Doch bereits in den 20er Jahren des 20. Jahrhundertes gab es diese Tendenz, dass eine Autowerbung ohne Frauen nicht sinnvoll sei. In Bezug auf die Autowerbung um 1925 konnte man sehen, dass sich das Automobil als Luxusgut für die gut situierte Schicht etablierte. Selbst in diesen Jahren waren die meisten Werbeplakate für Autos mit Damen „verziert“. Die

Welt der Damen verkörperte die Werte des Konsums, die Welt der Jugend verkörperte das Neue; deshalb waren es junge Frauen, die auf ersten Werbebildern zum Kauf des Luxusgutes anregen sollten (vgl. Sachs 1984, S. 55f.).
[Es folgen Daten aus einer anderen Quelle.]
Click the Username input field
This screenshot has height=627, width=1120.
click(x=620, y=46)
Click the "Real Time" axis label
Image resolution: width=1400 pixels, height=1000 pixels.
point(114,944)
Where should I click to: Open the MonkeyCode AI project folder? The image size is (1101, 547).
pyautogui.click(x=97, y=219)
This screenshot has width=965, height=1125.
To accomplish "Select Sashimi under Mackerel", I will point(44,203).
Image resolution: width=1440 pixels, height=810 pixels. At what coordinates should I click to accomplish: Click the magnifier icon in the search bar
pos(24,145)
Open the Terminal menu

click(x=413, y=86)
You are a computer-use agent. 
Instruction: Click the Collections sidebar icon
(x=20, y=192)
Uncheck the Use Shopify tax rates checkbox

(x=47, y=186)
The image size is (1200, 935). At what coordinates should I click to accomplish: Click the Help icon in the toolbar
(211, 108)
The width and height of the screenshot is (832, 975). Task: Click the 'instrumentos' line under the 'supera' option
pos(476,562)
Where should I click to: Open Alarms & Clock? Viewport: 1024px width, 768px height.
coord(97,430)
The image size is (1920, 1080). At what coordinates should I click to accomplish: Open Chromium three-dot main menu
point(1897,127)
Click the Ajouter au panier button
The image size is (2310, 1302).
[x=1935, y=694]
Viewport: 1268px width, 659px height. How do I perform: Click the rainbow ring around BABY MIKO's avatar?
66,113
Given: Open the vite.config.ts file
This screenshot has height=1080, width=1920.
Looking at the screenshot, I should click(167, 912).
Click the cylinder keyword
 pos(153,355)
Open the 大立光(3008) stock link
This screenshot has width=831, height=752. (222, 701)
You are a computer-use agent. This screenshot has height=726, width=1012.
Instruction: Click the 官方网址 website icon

1.3. Auto sucht Begleitung

„Am 6.2. 1898 konstituierte sich der Automobilclub von Österreich, der Vorläufer des ÖAMTC. Der Name wurde am 20. März 1898 in Österreichischer Automobil-Club geändert. Frauen durften dem Österreichischen Automobil Club im Unterschied zur Radfahrsektion , dem Touring Club, wie in der außerordentlichen Generalversammlung vom 20.März 1898 festgelegt wurde, nur als „außergewöhnliche Mitglieder“ beitreten. Durch die Hausordnung wurde ihr Wirkungskreis noch weiter eingeschränkt. Damen haben in die Clublokalitäten keinen Zutritt, doch kann ihnen das Präsidium von Fall zu Fall denselben ausnahmsweise gestatten. Der ÖAC erhielt 1898 von der Nesselsdorfer Waggonbau Fabrik (Tatra) zwei Übungsautomobile geschenkt. Damen konnten die Benutzung dieser Fahrzeuge „nur in Begleitung eines fahrkundigen Mietgliedes oder Club-Maschinisten gestattet werden“ (zit.Sandgruber, Frauensachen-Männerdinge Teil 8, S.12).

Es lassen sich um das Jahr 1920 folgende Tendenzen erkennen. Die Frauen dienten als Aufputzobjekte des sportlich-eleganten Herrensfahrens einhergehend mit einem sportlich, chromblitzenden Automobil, anderseits wollten immer mehr Frauen das Steuer selbst in die Hand nehmen. Doch da zu dieser Zeit Autos als sehr teuer galten, und ein Luxusgut darstellten, war die nur Damen der großbürgerlichen Gesellschaft vorbehalten (vgl. Sandgruber, Frauensachen-Männerdinge, Teil 8, S.13).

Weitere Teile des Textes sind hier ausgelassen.